From e2eb80f14051189081aa1e37ab7ae5784e352562 Mon Sep 17 00:00:00 2001
From: Leonid Nikitin
Date: Sat, 20 Jun 2026 16:04:21 +0500
Subject: [PATCH 1/3] Update Yandex Translate documentation link in README.
---
README.md | 2 +-
1 file changed, 1 insertion(+), 1 deletion(-)
diff --git a/README.md b/README.md
index 20d636f..9e444d1 100644
--- a/README.md
+++ b/README.md
@@ -7,7 +7,7 @@
### TRANSLATE_SERVICE
По умолчанию через какой сервис обращаться за переводом. На данный момент доступен только сервисы - **yandex**, **log**.
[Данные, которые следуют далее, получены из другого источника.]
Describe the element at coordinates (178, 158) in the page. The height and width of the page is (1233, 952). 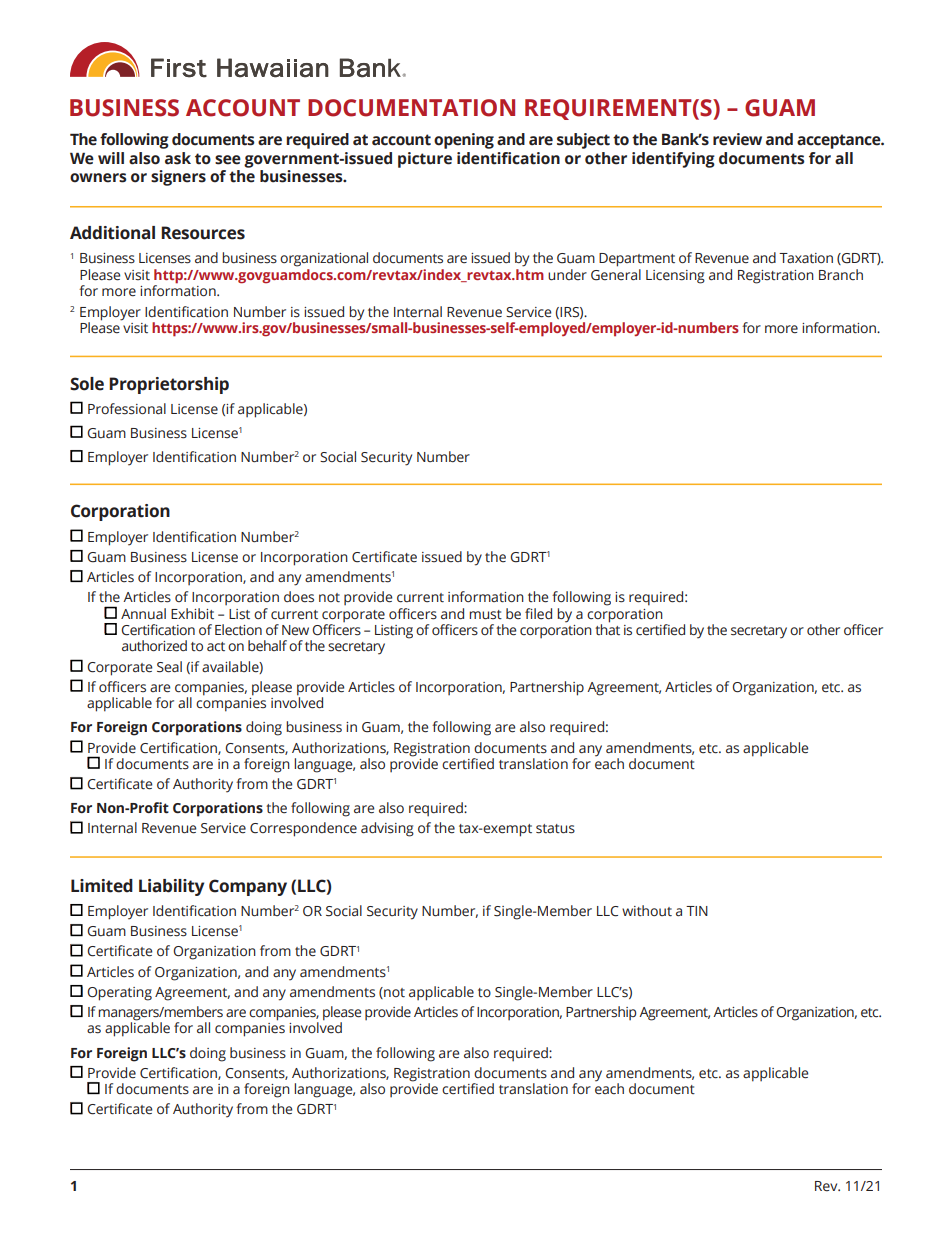
I see `ask` at that location.
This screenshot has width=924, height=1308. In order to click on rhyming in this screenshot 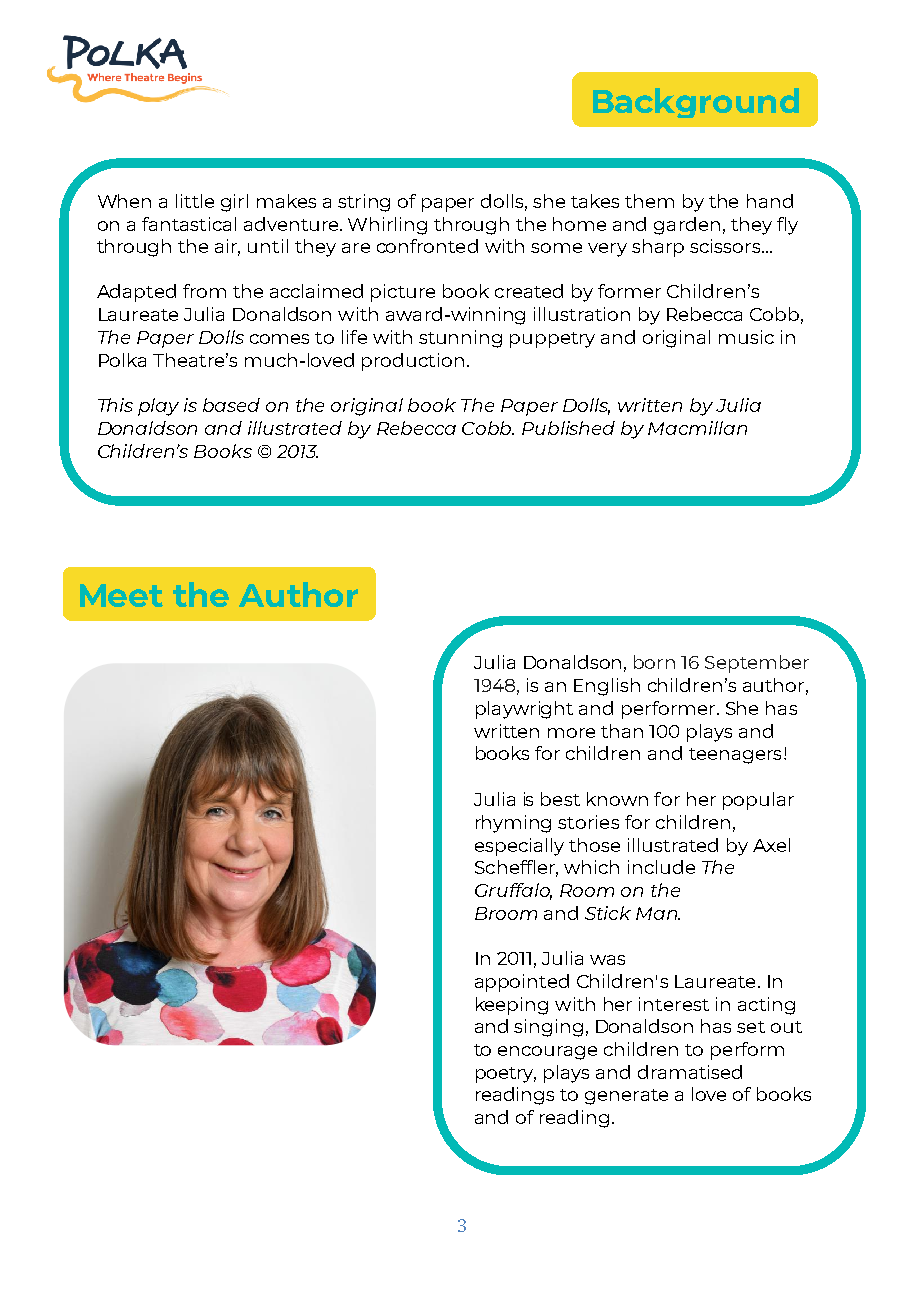, I will do `click(513, 824)`.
-**yandex** - https://yandex.cloud/ru/services/translate
+**yandex** - https://aistudio.yandex.ru/docs/ru/translate/concepts/
**log** - для проверки и внедрения в свой продукт.
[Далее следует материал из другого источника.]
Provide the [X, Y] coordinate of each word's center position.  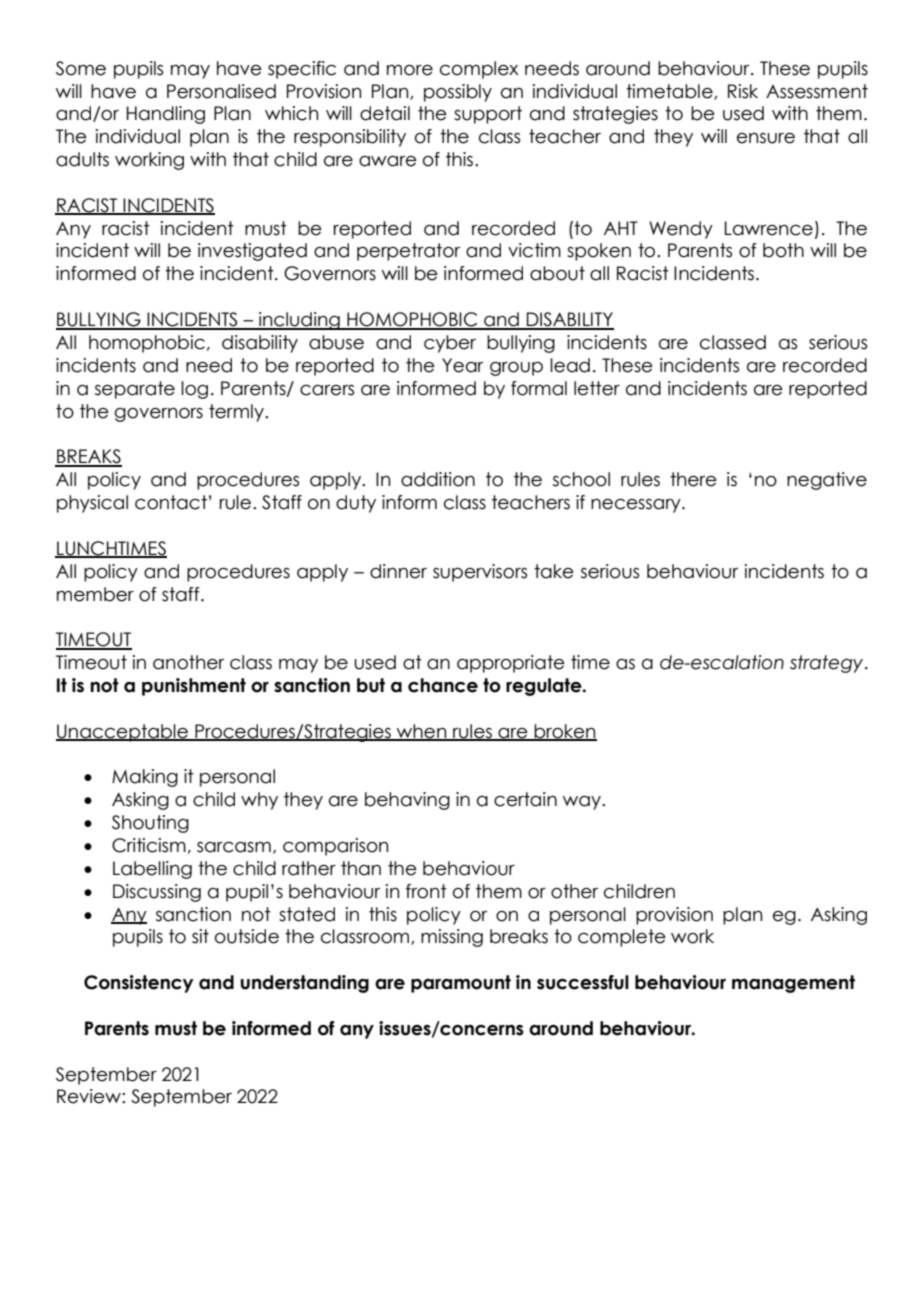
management [793, 984]
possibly [458, 93]
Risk [743, 91]
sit [200, 936]
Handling [166, 115]
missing [452, 938]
### TRANSLATE_YANDEX_FOLDER_ID
From 92fd2cab1b6c5bd2d9b4daf9ee0af43e242373da Mon Sep 17 00:00:00 2001
From: Leonid Nikitin
Date: Sat, 20 Jun 2026 16:05:07 +0500
Subject: [PATCH 2/3] Expand `illuminate/support` version constraints and add
`ext-mbstring` dependency in composer.json.
---
composer.json | 5 +++--
1 file changed, 3 insertions(+), 2 deletions(-)
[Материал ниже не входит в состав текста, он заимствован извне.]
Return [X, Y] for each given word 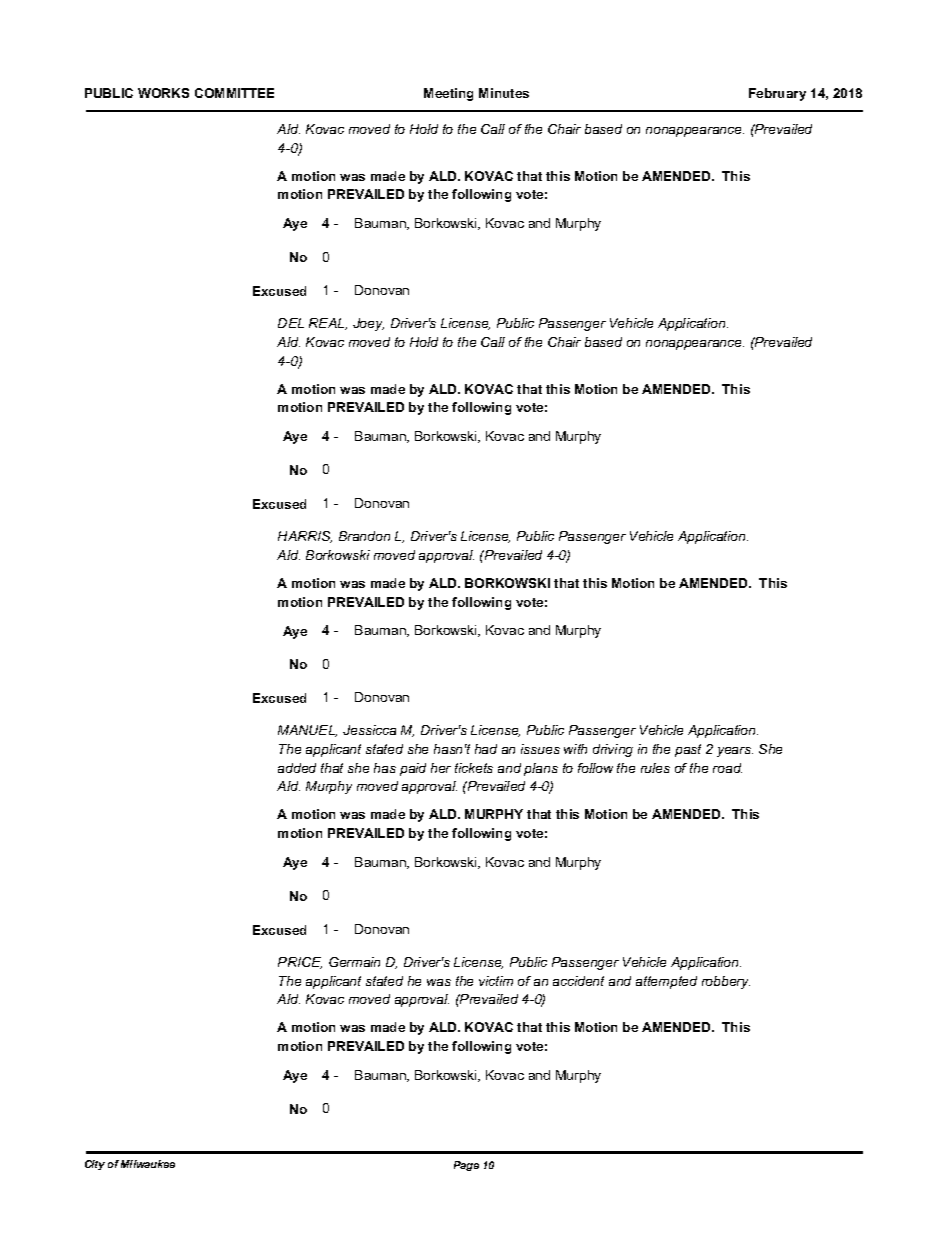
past [688, 750]
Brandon [364, 536]
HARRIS [305, 537]
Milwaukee [148, 1164]
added [297, 768]
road [727, 768]
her [441, 768]
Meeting [448, 94]
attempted [666, 982]
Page [466, 1166]
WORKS [163, 93]
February [777, 94]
diff --git a/composer.json b/composer.json
index 3427dc0..a63e37f 100644
--- a/composer.json
+++ b/composer.json
@@ -19,11 +19,12 @@
],
"require": {
"php": "^8.2",
- "illuminate/support": "^10.0|^11.0",
+ "illuminate/support": "^10.0|^11.0|^12.0|^13.0",
"guzzlehttp/guzzle": "^7.0.1",
"web-token/jwt-framework": "^3.0",
"ext-libxml": "*",
- "ext-dom": "*"
+ "ext-dom": "*",
+ "ext-mbstring": "*"
},
"extra": {
"laravel": {
From fe90500e441c91a76bfca98b48cce8e8af60df82 Mon Sep 17 00:00:00 2001
From: Leonid Nikitin
Date: Sat, 20 Jun 2026 16:05:31 +0500
Subject: [PATCH 3/3] Refactor text splitting logic into dedicated commands and
introduce `PartText` DTO for improved modularity and maintainability.
---
src/DTO/PartText.php | 40 +++
src/DTO/ProcessTranslateDto.php | 4 +-
src/Jobs/ProcessTranslate.php | 64 ++++-
.../SplitTextIntoParts/SplitHTMLCommand.php | 270 ++++++++++++++++++
.../SplitTextIntoParts/SplitTextCommand.php | 50 ++++
src/Translate/SplitTextIntoPartsCommand.php | 118 ++------
6 files changed, 441 insertions(+), 105 deletions(-)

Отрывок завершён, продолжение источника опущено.